Realist–Romanticist! Enlightenment–Delight! That is the true apposition. To make a revelation–to tell a fairy-tale! And either of these artists may use what form he likes–naturalistic, fantastic, poetic, impressionistic. For it is not by the form, but by the purpose and mood of his art that he shall be known, as one or as the other. Realists indeed–including the half of Shakespeare that was realist not being primarily concerned to amuse their audience, are still comparatively unpopular in a world made up for the greater part of men of action, who instinctively reject all art that does not distract them without causing them to think. For thought makes demands on an energy already in full use; thought causes introspection; and introspection causes discomfort, and disturbs the grooves of action. To say that the object of the realist is to enlighten rather than to delight, is not to say that in his art the realist is not amusing himself as much as ever is the teller of a fairy-tale, though he does not deliberately start out to do so; he is amusing, too, a large part of mankind. For, admitted that the abject, and the test of Art, is always the awakening of vibration, of impersonal emotion, it is still usually forgotten that men fall, roughly speaking, into two flocks: Those whose intelligence is uninquiring in the face of Art, and does not demand to be appeased before their emotions can be stirred; and those who, having a speculative bent of mind, must first be satisfied by an enlightening quality in a work of Art, before that work of Art can awaken in them feeling. The audience of the realist is drawn from this latter type of man; the much larger audience of the romantic artist from the former; together with, in both cases, those fastidious few for whom all Art is style and only style, and who welcome either kind, so long as it is good enough.
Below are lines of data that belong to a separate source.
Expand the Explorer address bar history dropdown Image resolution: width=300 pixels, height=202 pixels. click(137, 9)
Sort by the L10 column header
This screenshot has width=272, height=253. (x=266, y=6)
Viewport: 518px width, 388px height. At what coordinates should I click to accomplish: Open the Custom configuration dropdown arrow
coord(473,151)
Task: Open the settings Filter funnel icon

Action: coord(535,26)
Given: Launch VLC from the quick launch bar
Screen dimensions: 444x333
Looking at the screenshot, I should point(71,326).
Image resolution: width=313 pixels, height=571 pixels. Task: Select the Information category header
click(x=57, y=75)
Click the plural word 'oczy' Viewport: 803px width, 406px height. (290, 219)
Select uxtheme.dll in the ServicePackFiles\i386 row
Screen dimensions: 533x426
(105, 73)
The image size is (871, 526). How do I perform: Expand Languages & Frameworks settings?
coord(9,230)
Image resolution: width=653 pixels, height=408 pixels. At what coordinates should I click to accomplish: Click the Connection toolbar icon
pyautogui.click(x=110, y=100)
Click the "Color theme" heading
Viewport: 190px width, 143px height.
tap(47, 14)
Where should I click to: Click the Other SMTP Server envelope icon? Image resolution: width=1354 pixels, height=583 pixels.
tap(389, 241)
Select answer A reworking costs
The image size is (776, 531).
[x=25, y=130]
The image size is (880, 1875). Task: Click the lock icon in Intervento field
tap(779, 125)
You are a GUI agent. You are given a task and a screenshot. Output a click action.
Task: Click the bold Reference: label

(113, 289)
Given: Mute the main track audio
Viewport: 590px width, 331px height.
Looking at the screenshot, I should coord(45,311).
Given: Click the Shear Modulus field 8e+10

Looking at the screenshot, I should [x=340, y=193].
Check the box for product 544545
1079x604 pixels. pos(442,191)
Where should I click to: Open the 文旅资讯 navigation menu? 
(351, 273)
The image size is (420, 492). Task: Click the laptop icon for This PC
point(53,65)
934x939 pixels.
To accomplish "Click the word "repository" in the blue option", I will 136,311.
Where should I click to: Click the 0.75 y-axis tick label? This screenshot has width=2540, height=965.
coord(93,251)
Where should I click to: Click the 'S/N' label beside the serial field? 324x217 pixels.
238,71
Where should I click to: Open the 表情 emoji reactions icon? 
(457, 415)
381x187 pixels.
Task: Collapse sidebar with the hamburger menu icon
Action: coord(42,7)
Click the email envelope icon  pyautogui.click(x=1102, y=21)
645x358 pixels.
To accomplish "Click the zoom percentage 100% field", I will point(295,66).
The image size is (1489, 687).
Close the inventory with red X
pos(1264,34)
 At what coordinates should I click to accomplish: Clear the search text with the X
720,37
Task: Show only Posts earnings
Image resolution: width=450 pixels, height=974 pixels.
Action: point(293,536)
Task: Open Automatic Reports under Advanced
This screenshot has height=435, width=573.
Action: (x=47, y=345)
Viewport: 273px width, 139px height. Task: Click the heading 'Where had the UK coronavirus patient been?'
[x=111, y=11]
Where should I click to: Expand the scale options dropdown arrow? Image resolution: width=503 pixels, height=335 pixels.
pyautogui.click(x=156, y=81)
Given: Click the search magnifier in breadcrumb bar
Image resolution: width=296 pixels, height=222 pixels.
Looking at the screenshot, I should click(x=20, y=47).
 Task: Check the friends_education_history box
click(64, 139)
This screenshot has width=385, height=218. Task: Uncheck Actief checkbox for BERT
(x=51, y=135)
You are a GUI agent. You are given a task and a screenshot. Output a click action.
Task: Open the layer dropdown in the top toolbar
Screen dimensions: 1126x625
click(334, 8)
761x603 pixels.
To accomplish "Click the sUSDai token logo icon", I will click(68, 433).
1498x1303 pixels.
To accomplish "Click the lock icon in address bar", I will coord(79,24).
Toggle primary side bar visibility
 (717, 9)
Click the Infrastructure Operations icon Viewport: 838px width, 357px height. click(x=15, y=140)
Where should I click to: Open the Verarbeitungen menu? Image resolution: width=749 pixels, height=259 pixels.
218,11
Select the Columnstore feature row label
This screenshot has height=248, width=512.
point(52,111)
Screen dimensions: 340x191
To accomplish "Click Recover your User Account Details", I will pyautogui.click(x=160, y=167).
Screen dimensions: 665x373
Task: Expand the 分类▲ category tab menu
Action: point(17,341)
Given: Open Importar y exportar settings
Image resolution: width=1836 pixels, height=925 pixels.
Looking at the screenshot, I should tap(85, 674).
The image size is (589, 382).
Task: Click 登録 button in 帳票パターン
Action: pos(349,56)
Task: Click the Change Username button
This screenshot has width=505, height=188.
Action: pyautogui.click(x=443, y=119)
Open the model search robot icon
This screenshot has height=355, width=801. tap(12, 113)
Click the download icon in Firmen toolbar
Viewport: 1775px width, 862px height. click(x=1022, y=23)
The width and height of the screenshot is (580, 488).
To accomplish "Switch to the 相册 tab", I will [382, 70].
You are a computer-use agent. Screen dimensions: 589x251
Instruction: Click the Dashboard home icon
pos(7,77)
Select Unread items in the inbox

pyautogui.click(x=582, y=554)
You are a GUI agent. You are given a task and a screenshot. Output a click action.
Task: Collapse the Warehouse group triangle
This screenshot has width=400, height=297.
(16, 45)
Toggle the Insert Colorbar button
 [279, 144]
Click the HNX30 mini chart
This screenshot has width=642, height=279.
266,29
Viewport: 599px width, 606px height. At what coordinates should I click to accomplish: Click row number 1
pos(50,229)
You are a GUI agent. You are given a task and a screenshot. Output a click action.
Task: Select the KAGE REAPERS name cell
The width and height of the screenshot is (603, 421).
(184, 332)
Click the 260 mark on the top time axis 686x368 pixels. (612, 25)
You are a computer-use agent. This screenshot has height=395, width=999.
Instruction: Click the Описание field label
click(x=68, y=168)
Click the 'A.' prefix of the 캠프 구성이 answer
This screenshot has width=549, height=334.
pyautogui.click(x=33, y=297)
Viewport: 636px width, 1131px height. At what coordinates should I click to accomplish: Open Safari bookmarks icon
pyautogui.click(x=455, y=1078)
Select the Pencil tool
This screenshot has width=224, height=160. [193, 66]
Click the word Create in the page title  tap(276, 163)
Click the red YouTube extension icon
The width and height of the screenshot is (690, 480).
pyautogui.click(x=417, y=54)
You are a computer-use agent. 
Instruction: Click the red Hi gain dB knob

To me, then–I thought–this division into Realism and Romance, so understood, is the main cleavage in all the Arts; but it is hard to find pure examples of either kind. For even the most determined realist has more than a streak in him of the romanticist, and the most resolute romanticist finds it impossible at times to be quite unreal. Guido Reni, Watteau, Leighton were they not perhaps somewhat pure romanticists; Rembrandt, Hogarth, Manet mainly realists; Botticelli, Titian, Raphael, a blend. Dumas pere, and Scott, surely romantic; Flaubert and Tolstoy as surely realists; Dickens and Cervantes, blended. Keats and Swinburne romantic; Browning and Whitman–realistic; Shakespeare and Goethe, both. The Greek dramatists–realists. The Arabian Nights and Malory romantic. The Iliad, the Odyssey, and the Old Testament, both realism and romance. And if in the vagueness of my thoughts I were to seek for illustration less general and vague to show the essence of this temperamental cleavage in all Art, I would take the two novelists Turgenev and Stevenson. For Turgenev expressed himself in stories that must be called romances, and Stevenson employed almost always a naturalistic technique. Yet no one would ever call Turgenev a romanticist, or Stevenson a realist. The spirit of the first brooded over life, found in it a perpetual voyage of spiritual adventure, was set on discovering and making clear to himself and all, the varying traits and emotions of human character–the varying moods of Nature; and though he couched all this discovery in caskets of engaging story, it was always clear as day what mood it was that drove him to dip pen in ink. The spirit of the second, I think, almost dreaded to discover; he felt life, I believe, too keenly to want to probe into it; he spun his gossamer to lure himself and all away from life. That was his driving mood; but the craftsman in him, longing to be clear and poignant, made him more natural, more actual than most realists.